Studio album by Sharon, Lois & Bram
- Released: 1997
- Genre: Children's music
- Length: 55:00
- Label: Elephant Records
- Producer: Stephen McNie

Sharon, Lois & Bram chronology
| Let's Dance! (1995) | Wild About Animals (1997) | Friends Forever (1998) |

= Wild About Animals =

Wild About Animals is the 18th album by popular children's entertainers Sharon, Lois & Bram, originally released in 1997. It featured the trio's very best songs about animals and is available on cassette and CD. This album was only released on the trio's own Elephant Records, after the trio dropped their previous U.S. distributor, Drive Entertainment. Hence, this product was only available in Canada.
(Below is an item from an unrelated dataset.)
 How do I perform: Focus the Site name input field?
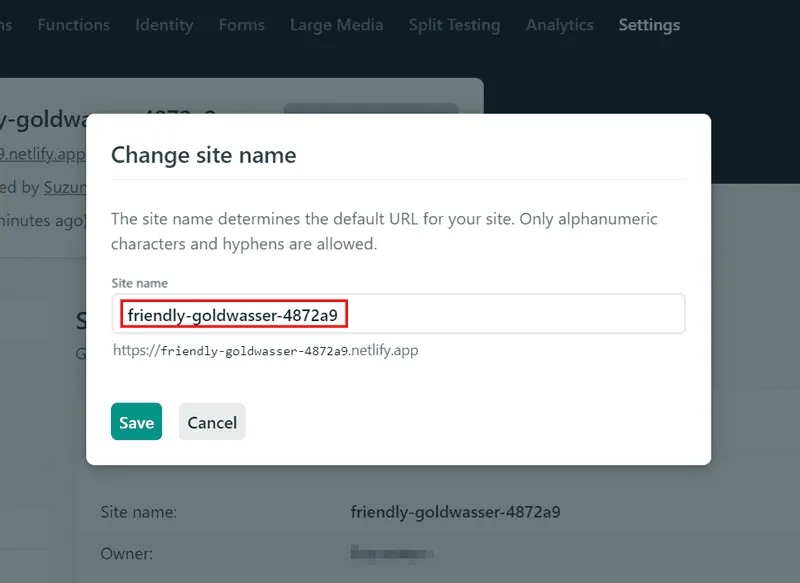(398, 314)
It was dubbed the trio's "musical tribute to fur, feathers, feelers and fins".

==Nominations and awards==
Our Choice Award - Canadian Children's Book Center (1997)

==Touring and promotions==
This album, unlike other Sharon, Lois & Bram albums, was not highly publicized and therefore there was no tour or promotions for the album. The trio, however, did perform a 9-concert series performing songs from the album.
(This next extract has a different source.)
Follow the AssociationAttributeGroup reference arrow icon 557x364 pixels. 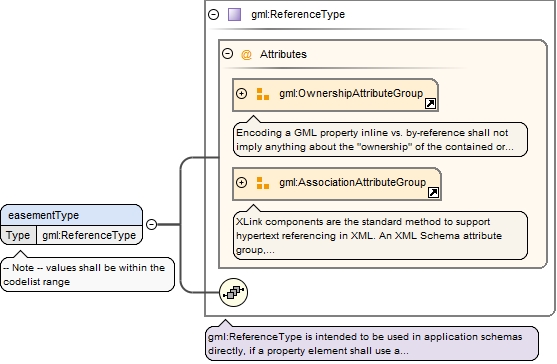pos(433,192)
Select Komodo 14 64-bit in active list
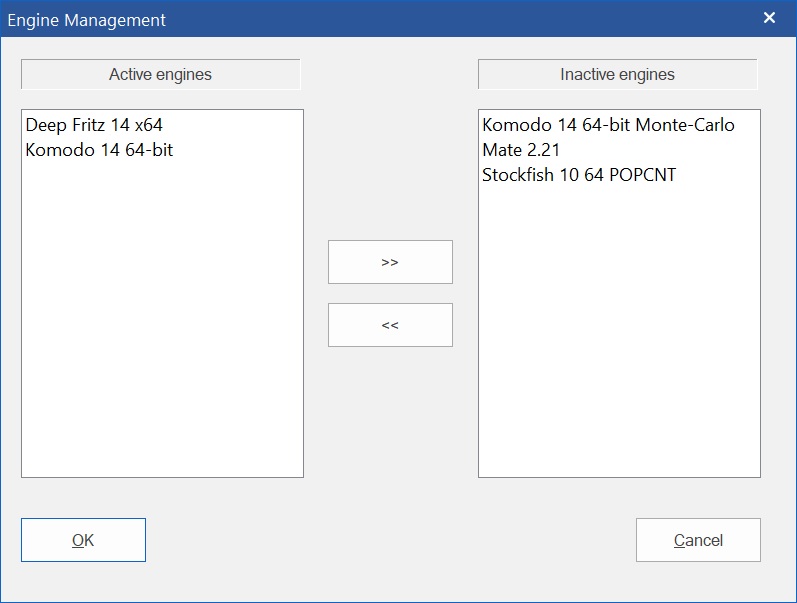Viewport: 797px width, 603px height. click(99, 150)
The trio performed three concerts on November 30, 1997 at the National Arts Centre in Ottawa, Ontario. They also performed six shows at the Hummingbird Centre in Toronto, Ontario on December 5–7, 1997. It was estimated that between the nine shows, approximately 25,000 people turned up.

==Track listing==
1. "One Elephant, Deux Elephants"
2. "Grandpa's Farm"
3. "My Dog Rags"
4. "The Farmer In the Dell"
5. "Going to the Zoo"
6. "Horsey, Horsey"
7. "Noah's Old Ark"
8. "The Ants Go Marching"
9. "Five Little Monkeys"
10. "Five Little Fishies"
11. "Les Petits Poissons"
12. "Shoe A Little Horse"
13. "Caballito Blanco"
14. "Terrence McDiddler/Three Little Fishies/'Ishin'"
15. "Cats & Mice Medley"
16. "The Cat Came Back"
17. "Arabella Miller"
18. "Bluebird, Bluebird"
19. "Two Little Blackbirds/Five Little Chickadees"
20. "Three Craw"
21. "Mairzy Doats"
22. "A Riddle"
23. "Little Rabbit Foo-Foo"
24. "Susannah's A Funny Old Man"
25. "Tingalayo"
26. "The Smile on the Crocodile"
27. "Miss Muffet/The Eensy Weensy Spider"
28. "Chicken Medley"
29. "Don't Bring An Elephant (To A Family Meal)"

All the songs featured on this album have been previously recorded for the trio's past albums, which include "Sing A to Z", "Mainly Mother Goose", "Sharon, Lois & Bram's Elephant Show Record", "Singing 'n' Swinging", "Great Big Hits", "Candles, Snow & Mistletoe" and "Happy Birthday".